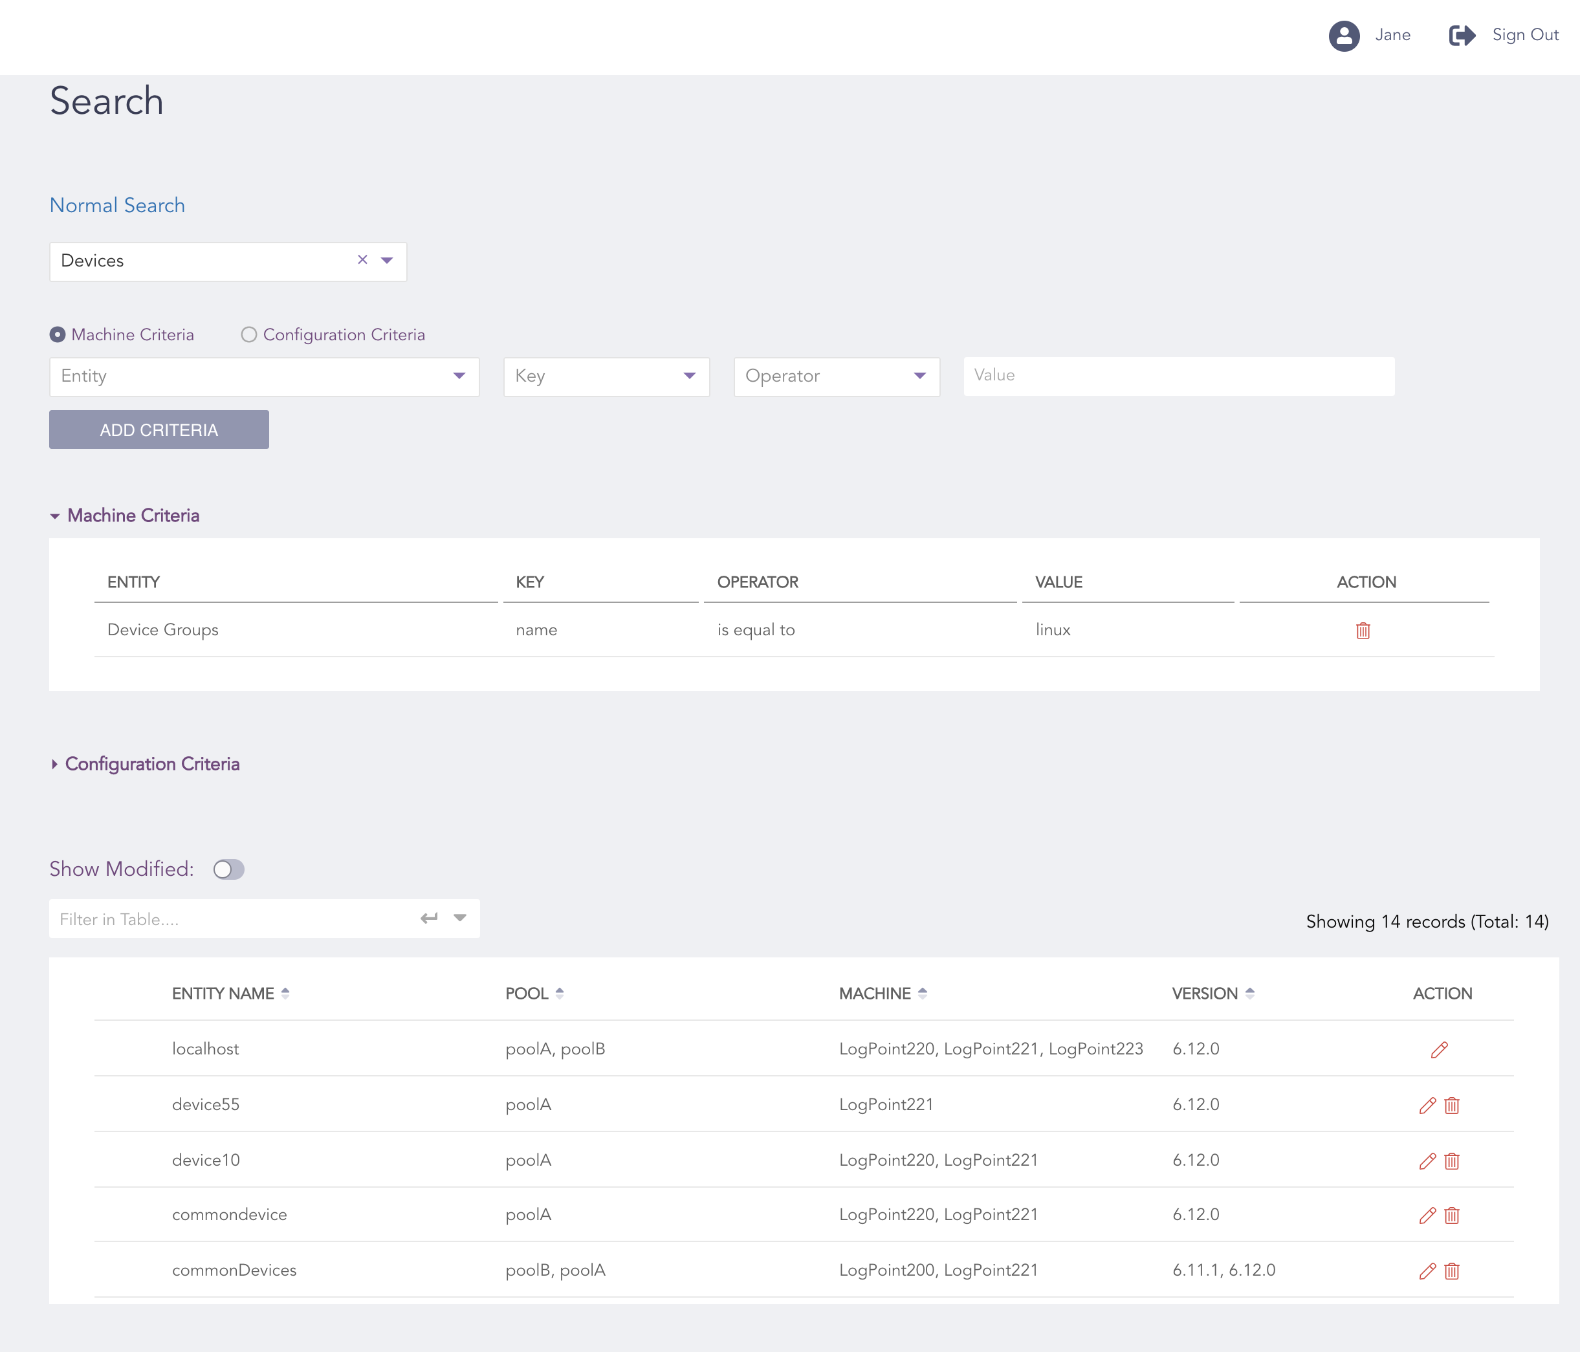Screen dimensions: 1580x1352
Task: Click the ADD CRITERIA button
Action: pyautogui.click(x=159, y=429)
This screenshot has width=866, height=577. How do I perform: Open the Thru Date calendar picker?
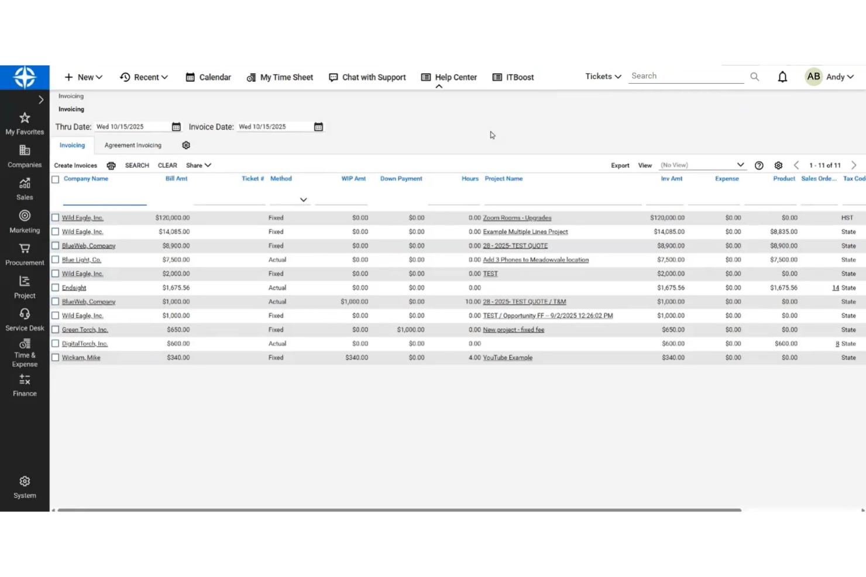(176, 126)
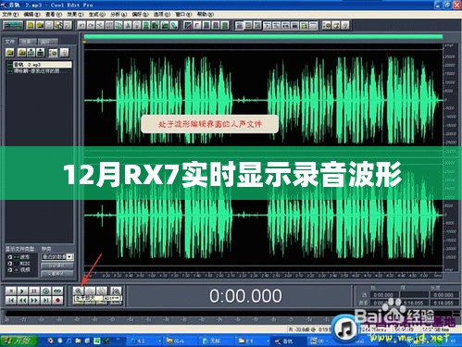Screen dimensions: 462x347
Task: Start playback with the Play button
Action: pyautogui.click(x=22, y=291)
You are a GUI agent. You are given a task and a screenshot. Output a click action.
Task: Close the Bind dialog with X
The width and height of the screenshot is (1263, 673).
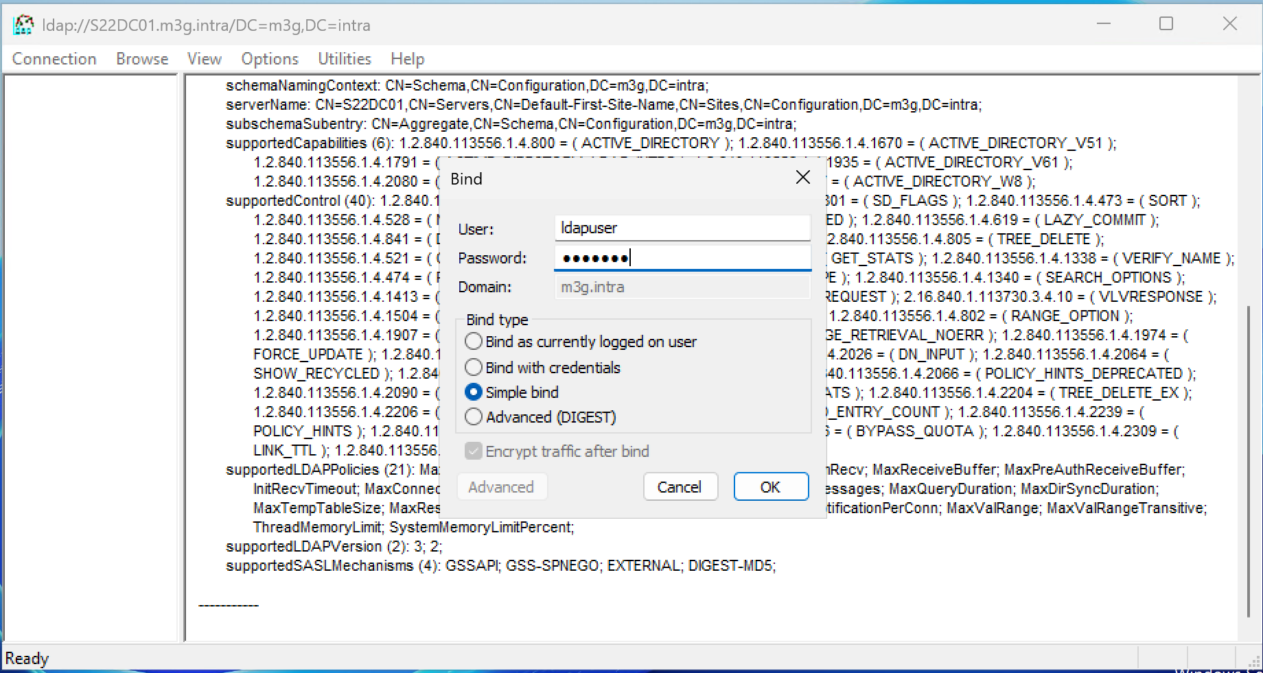(x=802, y=178)
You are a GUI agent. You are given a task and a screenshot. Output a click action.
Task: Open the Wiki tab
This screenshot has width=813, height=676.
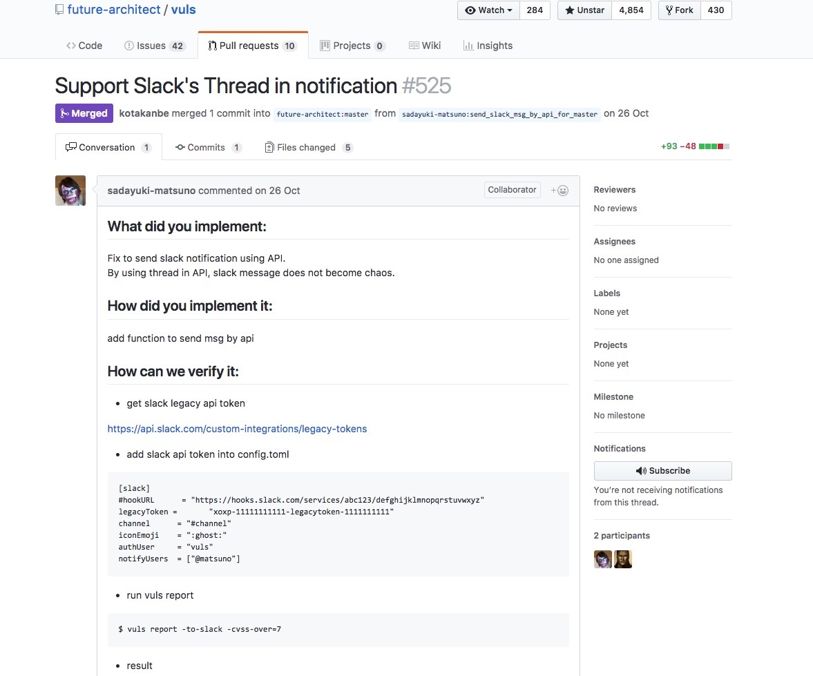[x=425, y=46]
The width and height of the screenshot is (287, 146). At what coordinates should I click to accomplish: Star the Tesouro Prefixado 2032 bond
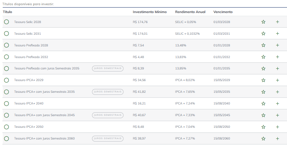tap(263, 57)
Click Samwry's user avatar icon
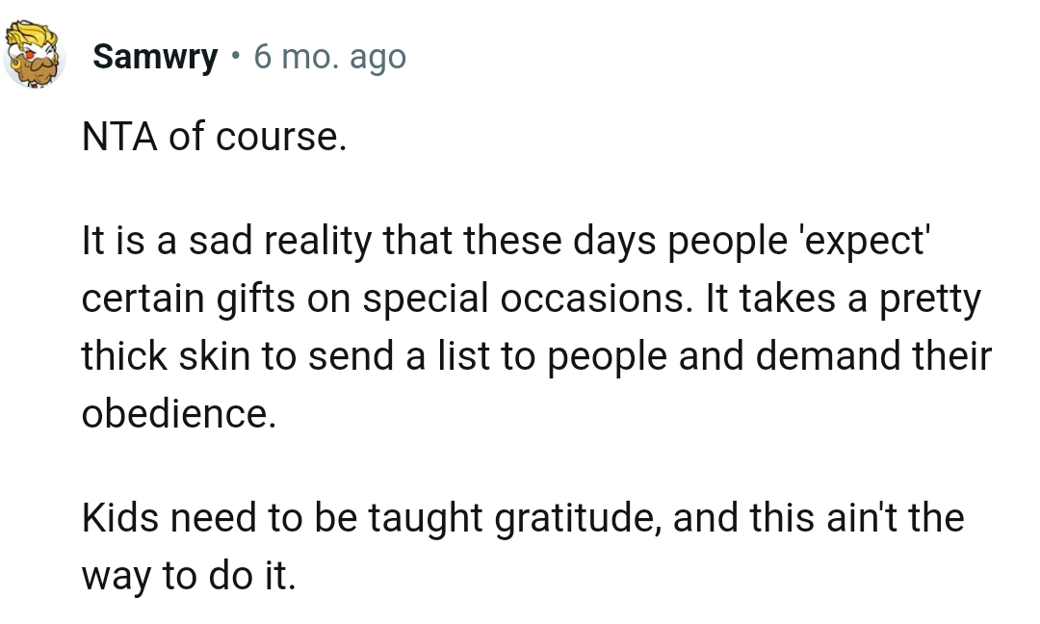Viewport: 1040px width, 624px height. [x=35, y=57]
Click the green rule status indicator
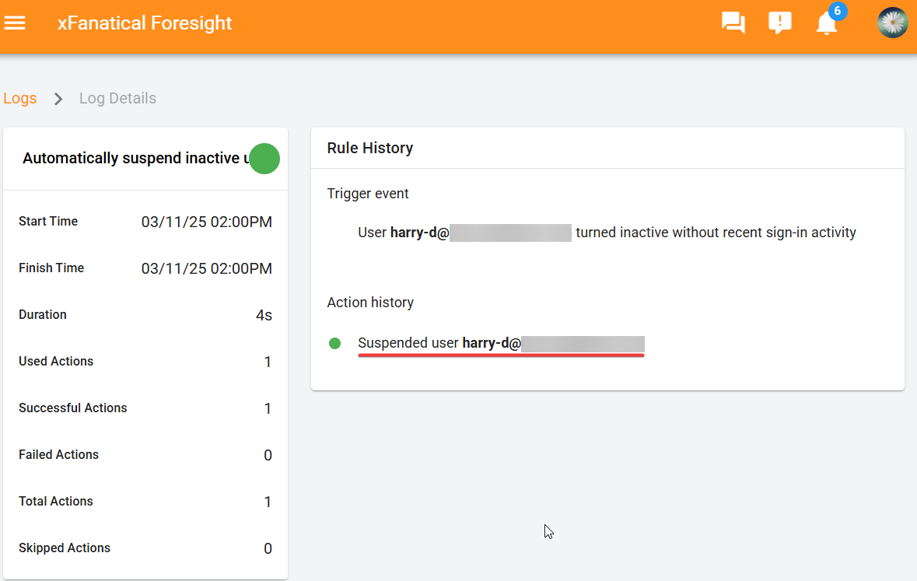The image size is (917, 581). pyautogui.click(x=264, y=159)
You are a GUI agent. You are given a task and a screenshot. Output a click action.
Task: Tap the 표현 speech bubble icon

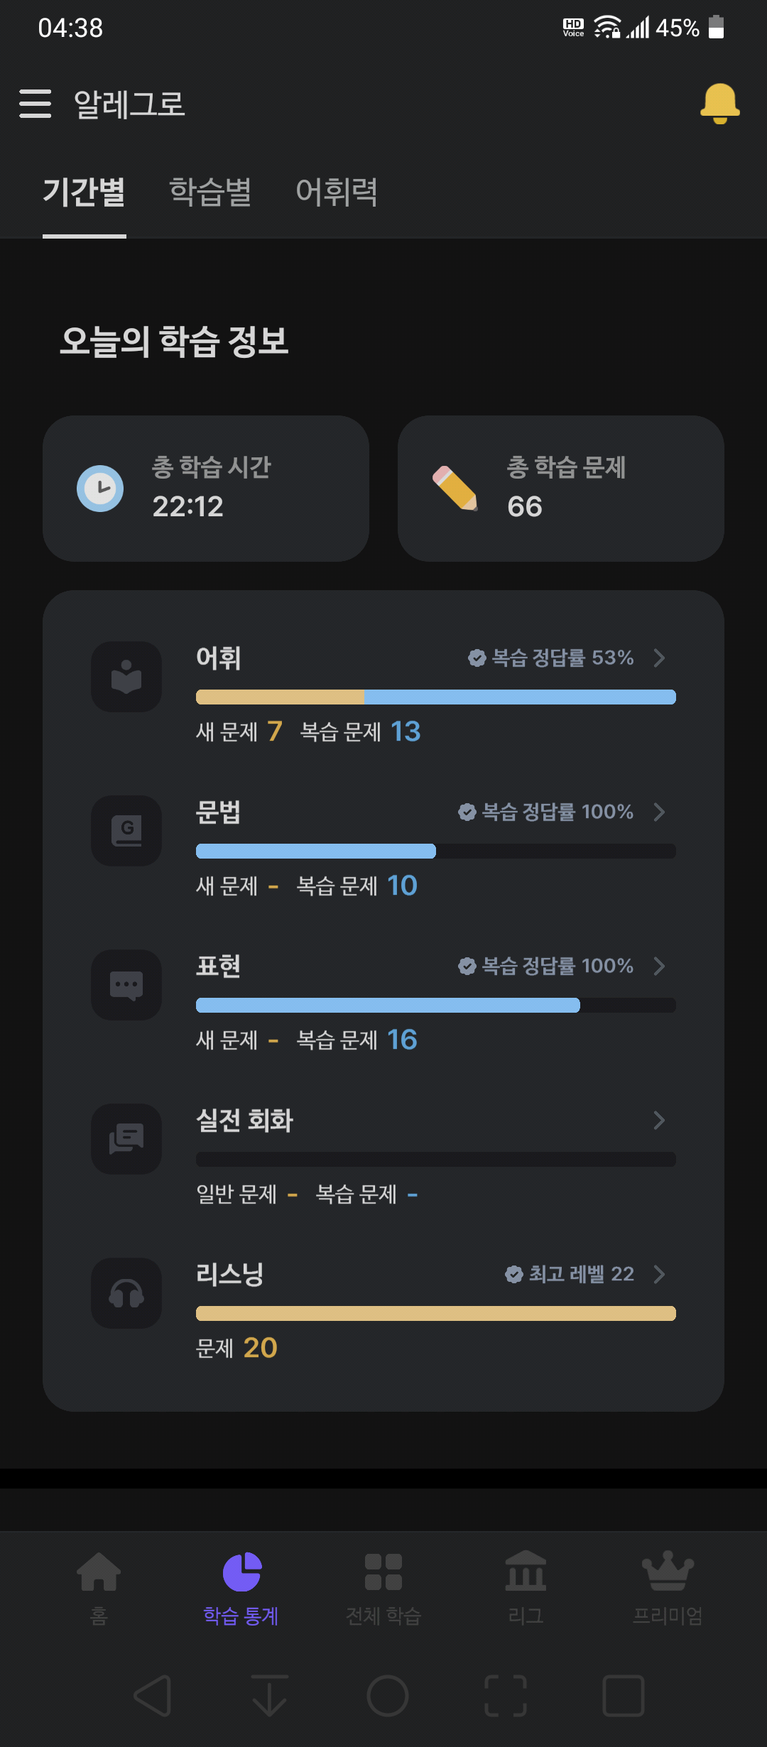pos(126,985)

§ **DESCRIPTION OF THE TASK**: Put the lines above into a Markdown table with the columns "No." and "Line," skipping blank lines. Leave the pictures out.

§ **OUTPUT FOR THIS EXERCISE**:
| No. | Line |
|---|---|
| 1 | Screen dimensions: 1580x1352 |
| 2 | Task: Click the ADD CRITERIA button |
| 3 | Action: pyautogui.click(x=159, y=429) |
| 4 | This screenshot has width=866, height=577. How do I perform: Open the Thru Date calendar picker? |
| 5 | (176, 126) |
| 6 | Screen dimensions: 462x347 |
| 7 | Task: Start playback with the Play button |
| 8 | Action: pyautogui.click(x=22, y=291) |
| 9 | You are a GUI agent. You are given a task and a screenshot. Output a click action. |
| 10 | Task: Close the Bind dialog with X |
| 11 | The width and height of the screenshot is (1263, 673). |
| 12 | (x=802, y=178) |
| 13 | You are a GUI agent. You are given a task and a screenshot. Output a click action. |
| 14 | Task: Open the Wiki tab |
| 15 | This screenshot has width=813, height=676. |
| 16 | [x=425, y=46] |
| 17 | The width and height of the screenshot is (287, 146). At what coordinates should I click to accomplish: Star the Tesouro Prefixado 2032 bond |
| 18 | tap(263, 57) |
| 19 | Click Samwry's user avatar icon |
| 20 | Viewport: 1040px width, 624px height. [x=35, y=57] |
| 21 | Click the green rule status indicator |
| 22 | The image size is (917, 581). pyautogui.click(x=264, y=159) |
| 23 | You are a GUI agent. You are given a task and a screenshot. Output a click action. |
| 24 | Task: Tap the 표현 speech bubble icon |
| 25 | pos(126,985) |